[Collected data]
☆ ☆ ☆

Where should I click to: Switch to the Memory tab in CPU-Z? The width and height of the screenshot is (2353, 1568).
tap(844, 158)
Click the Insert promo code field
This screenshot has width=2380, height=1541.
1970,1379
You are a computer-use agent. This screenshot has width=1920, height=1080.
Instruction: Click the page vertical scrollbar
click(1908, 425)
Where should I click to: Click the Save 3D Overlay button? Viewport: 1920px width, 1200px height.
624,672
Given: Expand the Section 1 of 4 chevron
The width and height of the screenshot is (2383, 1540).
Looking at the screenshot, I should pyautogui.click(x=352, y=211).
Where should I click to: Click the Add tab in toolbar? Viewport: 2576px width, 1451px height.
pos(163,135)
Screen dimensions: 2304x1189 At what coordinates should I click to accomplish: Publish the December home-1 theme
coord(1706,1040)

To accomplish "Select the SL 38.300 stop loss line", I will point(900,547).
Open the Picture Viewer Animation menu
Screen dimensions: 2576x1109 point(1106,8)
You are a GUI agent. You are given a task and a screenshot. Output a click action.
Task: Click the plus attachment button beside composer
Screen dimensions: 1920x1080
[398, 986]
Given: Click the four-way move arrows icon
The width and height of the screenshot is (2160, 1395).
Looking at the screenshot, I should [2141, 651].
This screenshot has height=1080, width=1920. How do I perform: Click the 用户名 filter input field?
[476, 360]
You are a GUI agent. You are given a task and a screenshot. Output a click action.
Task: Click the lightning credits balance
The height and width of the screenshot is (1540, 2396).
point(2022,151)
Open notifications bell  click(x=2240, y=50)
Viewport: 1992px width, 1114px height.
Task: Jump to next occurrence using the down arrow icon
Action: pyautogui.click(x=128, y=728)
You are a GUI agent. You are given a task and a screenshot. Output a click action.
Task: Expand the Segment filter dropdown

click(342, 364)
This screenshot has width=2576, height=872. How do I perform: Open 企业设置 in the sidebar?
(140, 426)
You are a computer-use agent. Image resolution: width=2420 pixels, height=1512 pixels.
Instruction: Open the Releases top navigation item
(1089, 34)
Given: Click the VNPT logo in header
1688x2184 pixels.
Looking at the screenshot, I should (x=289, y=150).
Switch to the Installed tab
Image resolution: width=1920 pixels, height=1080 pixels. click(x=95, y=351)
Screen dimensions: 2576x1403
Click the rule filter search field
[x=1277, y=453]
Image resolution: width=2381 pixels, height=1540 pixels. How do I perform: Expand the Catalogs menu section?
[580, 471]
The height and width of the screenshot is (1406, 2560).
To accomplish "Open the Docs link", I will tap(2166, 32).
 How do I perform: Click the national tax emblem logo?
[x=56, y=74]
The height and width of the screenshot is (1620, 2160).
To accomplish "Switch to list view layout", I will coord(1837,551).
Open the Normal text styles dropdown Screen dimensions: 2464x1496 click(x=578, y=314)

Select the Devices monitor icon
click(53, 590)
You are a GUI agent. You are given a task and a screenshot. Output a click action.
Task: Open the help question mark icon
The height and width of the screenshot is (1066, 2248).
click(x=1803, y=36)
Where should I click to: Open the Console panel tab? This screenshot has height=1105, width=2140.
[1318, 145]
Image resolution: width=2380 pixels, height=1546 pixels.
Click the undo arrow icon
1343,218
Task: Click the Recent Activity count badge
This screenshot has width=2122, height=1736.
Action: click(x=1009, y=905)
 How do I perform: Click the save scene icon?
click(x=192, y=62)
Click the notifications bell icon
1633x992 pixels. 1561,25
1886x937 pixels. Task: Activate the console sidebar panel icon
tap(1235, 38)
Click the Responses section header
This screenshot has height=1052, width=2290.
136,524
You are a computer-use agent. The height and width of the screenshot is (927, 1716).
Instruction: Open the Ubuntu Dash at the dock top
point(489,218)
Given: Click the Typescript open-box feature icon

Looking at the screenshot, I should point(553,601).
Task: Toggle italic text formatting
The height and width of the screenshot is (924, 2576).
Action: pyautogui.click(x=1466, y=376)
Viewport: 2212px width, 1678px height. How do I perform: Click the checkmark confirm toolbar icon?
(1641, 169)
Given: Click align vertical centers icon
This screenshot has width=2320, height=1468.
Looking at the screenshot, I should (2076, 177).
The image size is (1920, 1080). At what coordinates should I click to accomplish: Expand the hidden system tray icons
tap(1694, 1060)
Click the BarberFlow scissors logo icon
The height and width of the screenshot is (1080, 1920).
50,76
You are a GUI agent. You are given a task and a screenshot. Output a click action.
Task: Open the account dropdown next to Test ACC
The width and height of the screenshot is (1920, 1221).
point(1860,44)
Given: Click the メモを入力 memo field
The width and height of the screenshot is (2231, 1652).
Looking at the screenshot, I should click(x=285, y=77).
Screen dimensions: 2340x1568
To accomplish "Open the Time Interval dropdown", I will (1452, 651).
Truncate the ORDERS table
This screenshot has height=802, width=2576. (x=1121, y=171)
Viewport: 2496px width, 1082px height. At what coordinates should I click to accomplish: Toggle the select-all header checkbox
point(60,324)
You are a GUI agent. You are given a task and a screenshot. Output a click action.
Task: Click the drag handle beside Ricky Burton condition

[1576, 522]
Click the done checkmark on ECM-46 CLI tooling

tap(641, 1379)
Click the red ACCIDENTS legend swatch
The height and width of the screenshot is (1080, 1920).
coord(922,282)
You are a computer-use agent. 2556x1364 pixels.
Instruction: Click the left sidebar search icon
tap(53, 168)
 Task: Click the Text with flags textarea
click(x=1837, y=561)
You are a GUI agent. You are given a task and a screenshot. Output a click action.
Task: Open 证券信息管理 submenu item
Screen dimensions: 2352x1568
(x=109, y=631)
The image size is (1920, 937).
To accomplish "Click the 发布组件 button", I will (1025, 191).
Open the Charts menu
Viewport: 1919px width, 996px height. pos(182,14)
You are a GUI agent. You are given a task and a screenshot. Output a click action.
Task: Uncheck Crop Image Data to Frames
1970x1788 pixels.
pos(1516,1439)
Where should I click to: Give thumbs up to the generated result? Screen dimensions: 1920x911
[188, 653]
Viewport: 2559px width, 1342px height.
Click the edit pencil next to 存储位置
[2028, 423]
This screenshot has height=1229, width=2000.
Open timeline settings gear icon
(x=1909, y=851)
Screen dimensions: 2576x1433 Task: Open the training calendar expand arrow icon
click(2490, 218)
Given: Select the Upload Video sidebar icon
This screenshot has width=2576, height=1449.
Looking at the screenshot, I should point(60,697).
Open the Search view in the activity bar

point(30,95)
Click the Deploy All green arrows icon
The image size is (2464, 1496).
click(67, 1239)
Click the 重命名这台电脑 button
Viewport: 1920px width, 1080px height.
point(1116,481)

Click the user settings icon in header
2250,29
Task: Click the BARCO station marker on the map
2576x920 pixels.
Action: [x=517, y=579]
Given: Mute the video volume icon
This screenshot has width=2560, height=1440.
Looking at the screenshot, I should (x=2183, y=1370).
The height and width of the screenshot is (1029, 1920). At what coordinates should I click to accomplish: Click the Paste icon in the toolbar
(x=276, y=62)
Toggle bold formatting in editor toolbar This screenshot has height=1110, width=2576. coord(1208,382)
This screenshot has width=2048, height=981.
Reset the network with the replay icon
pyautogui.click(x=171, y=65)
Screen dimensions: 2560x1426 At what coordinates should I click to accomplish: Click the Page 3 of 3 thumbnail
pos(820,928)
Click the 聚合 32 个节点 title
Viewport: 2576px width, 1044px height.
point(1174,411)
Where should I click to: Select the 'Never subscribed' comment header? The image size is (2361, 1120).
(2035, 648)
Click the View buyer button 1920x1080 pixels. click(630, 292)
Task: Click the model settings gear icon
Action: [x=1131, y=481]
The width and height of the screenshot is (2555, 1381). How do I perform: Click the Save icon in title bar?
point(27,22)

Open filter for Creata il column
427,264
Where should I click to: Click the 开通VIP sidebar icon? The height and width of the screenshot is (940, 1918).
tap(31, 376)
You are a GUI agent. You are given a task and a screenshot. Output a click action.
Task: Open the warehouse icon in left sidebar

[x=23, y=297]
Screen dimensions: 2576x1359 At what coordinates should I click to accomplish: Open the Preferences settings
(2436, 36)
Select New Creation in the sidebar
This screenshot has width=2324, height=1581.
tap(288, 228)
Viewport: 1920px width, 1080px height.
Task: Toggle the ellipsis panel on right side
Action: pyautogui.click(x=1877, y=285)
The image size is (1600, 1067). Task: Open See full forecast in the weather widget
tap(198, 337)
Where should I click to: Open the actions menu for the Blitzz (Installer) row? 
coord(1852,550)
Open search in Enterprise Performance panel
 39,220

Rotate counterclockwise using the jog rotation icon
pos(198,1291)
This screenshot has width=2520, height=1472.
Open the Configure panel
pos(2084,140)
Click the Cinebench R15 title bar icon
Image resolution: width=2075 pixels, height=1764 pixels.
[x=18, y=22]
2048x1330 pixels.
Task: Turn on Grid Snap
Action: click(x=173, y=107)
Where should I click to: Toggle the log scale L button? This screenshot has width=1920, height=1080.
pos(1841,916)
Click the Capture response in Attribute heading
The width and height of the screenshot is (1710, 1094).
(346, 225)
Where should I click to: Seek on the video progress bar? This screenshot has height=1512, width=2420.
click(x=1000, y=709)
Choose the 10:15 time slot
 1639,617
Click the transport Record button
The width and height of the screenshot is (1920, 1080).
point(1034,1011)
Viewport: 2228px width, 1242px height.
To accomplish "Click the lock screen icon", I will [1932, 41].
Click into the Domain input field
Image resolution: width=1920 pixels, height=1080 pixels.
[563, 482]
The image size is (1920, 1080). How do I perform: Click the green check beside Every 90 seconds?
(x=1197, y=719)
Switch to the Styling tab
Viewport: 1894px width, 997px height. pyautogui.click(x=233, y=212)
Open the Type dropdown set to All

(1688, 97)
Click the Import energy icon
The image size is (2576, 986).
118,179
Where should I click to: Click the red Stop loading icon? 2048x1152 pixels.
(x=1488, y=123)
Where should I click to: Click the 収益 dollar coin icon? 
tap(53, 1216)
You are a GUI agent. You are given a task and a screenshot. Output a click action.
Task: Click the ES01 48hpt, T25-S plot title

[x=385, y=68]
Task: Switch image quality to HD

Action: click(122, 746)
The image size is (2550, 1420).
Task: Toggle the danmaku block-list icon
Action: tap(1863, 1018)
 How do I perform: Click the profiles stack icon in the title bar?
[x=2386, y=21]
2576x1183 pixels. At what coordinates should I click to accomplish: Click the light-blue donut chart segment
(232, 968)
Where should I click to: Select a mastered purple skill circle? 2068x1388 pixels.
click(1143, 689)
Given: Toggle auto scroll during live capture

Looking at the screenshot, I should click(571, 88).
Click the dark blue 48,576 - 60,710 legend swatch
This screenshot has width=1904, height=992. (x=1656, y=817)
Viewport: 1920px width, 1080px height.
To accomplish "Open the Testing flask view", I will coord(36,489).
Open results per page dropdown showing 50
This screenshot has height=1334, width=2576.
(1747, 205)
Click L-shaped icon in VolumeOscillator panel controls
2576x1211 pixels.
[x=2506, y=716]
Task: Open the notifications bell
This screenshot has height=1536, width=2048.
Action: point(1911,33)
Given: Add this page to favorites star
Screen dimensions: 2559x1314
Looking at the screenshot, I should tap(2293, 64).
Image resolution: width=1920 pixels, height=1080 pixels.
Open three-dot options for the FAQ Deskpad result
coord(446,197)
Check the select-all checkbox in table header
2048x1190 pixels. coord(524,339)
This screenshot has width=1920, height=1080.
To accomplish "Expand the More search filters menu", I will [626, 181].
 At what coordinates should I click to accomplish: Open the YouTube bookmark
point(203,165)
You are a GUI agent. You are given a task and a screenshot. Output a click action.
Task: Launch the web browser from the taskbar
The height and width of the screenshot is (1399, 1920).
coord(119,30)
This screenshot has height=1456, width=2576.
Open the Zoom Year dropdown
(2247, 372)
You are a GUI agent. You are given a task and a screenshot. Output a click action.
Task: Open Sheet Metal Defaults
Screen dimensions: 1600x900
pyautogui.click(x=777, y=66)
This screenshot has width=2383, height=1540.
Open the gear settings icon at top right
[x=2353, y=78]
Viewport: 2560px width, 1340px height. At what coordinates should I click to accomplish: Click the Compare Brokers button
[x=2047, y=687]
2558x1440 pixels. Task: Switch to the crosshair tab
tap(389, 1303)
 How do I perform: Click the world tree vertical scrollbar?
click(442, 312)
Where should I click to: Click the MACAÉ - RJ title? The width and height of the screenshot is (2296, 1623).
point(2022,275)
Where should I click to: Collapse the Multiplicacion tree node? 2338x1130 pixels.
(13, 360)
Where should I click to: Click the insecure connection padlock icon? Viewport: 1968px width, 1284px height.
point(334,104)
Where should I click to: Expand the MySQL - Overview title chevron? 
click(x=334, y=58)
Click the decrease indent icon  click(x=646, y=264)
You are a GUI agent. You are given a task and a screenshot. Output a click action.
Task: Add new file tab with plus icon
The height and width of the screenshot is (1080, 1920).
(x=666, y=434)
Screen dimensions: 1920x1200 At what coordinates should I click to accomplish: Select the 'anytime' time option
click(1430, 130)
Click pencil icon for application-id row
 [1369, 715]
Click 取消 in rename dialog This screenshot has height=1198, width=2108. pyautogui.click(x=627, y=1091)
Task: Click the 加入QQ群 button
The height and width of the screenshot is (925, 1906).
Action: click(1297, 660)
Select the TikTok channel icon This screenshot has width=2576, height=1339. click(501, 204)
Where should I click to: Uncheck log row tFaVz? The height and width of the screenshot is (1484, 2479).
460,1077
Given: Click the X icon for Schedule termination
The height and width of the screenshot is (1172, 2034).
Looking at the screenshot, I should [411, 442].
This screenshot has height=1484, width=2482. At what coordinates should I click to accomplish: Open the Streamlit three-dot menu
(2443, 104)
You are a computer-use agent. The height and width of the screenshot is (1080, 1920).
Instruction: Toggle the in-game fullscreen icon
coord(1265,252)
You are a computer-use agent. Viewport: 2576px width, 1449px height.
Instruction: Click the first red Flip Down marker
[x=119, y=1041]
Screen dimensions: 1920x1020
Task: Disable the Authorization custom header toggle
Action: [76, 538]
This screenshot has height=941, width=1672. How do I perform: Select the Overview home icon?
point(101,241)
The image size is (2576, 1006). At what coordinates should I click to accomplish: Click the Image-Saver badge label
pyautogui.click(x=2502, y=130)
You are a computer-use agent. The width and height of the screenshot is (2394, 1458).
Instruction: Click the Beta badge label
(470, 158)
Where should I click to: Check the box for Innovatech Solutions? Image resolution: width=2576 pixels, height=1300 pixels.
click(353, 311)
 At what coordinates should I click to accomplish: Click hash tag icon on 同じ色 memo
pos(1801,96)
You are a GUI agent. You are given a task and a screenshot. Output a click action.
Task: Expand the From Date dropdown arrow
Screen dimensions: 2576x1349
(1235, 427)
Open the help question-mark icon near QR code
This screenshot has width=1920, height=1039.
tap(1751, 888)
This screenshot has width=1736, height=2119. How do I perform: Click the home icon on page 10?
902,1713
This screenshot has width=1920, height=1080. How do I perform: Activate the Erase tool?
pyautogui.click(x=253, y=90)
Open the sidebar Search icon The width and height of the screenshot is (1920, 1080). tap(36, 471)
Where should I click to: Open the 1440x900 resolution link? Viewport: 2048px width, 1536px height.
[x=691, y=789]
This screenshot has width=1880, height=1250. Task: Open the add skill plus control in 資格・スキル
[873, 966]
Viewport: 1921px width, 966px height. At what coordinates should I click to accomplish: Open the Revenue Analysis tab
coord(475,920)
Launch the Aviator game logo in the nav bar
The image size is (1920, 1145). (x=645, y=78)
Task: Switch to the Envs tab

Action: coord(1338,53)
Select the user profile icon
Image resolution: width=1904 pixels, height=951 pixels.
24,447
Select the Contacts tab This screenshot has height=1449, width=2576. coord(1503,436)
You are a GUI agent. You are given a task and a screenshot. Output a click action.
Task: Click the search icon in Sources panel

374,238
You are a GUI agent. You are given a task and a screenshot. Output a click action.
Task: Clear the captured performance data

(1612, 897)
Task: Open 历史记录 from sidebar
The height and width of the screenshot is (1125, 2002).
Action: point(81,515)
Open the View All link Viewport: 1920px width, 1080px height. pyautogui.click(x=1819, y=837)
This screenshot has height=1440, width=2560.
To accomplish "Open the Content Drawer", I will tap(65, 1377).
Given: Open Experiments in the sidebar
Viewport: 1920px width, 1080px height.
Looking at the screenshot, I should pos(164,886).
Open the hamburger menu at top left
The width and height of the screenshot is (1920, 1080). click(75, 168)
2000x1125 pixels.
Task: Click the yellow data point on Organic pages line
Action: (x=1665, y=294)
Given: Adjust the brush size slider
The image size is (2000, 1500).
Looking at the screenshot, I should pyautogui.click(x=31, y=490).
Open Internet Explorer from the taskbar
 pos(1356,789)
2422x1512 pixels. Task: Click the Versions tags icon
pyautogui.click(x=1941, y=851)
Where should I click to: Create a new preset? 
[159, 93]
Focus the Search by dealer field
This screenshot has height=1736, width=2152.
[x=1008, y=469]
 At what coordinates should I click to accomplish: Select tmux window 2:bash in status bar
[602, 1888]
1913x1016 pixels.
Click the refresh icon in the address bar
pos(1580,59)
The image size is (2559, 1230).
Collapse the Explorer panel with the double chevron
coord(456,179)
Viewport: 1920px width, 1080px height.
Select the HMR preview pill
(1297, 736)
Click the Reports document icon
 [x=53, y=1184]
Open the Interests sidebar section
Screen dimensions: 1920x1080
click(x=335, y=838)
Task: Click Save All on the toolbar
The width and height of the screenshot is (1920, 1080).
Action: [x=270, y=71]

☆ ☆ ☆

▶ **What is expected**: Go through the data and return each line where the word "computer" appears.

▶ **Answer to the exercise**:
You are a computer-use agent. This screenshot has width=1920, height=1080.
You are a computer-use agent. Image resolution: width=2420 pixels, height=1512 pixels.
You are a computer-use agent. The height and width of the screenshot is (927, 1716).
You are a computer-use agent. 2556x1364 pixels.
You are a computer-use agent. The height and width of the screenshot is (1080, 1920).
You are a computer-use agent. Viewport: 2576px width, 1449px height.
You are a computer-use agent. The width and height of the screenshot is (2394, 1458).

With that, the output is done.